**TASK STATEMENT:** Reproduce the lines below word for word, from the first one through the line containing "(x=901, y=68)", including both of those lines.

**DATA SUPPLIED:**
* Begin *

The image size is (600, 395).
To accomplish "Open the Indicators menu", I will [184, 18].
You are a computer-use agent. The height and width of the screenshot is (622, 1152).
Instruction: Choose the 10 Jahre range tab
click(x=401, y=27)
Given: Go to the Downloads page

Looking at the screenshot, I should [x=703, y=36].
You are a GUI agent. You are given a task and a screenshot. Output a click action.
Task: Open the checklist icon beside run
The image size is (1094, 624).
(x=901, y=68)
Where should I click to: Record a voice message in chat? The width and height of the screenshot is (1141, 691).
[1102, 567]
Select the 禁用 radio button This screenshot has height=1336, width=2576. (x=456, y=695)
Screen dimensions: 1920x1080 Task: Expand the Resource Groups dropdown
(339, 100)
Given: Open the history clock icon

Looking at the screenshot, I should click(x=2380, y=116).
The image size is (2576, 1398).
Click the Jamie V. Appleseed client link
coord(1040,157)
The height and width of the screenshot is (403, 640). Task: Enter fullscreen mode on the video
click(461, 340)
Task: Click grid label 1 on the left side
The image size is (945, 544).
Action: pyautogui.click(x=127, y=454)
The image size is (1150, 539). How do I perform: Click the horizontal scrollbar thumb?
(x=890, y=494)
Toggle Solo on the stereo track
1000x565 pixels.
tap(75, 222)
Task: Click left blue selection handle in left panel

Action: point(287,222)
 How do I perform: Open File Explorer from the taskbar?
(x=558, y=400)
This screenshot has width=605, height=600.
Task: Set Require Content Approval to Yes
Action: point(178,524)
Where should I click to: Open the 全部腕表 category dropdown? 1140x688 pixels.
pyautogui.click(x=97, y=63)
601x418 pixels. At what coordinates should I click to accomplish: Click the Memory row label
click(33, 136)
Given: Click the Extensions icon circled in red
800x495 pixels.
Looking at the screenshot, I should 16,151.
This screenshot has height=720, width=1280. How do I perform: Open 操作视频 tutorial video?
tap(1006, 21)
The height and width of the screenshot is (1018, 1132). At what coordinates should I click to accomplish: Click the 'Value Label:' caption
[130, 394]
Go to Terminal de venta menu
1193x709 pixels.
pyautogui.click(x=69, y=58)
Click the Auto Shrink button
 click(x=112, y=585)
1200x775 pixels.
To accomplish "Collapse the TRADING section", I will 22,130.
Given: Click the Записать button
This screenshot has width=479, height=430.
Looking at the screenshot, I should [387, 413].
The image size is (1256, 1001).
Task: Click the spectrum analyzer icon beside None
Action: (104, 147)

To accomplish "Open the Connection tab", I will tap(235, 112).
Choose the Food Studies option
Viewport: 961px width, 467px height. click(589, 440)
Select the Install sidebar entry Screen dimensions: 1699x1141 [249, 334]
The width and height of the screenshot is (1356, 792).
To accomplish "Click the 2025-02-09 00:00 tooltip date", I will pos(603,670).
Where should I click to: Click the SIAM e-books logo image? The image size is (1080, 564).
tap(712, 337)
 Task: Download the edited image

* End *

**THE ANSWER:**
The image size is (600, 395).
To accomplish "Open the Indicators menu", I will [184, 18].
You are a computer-use agent. The height and width of the screenshot is (622, 1152).
Instruction: Choose the 10 Jahre range tab
click(x=401, y=27)
Given: Go to the Downloads page

Looking at the screenshot, I should [x=703, y=36].
You are a GUI agent. You are given a task and a screenshot. Output a click action.
Task: Open the checklist icon beside run
The image size is (1094, 624).
(x=901, y=68)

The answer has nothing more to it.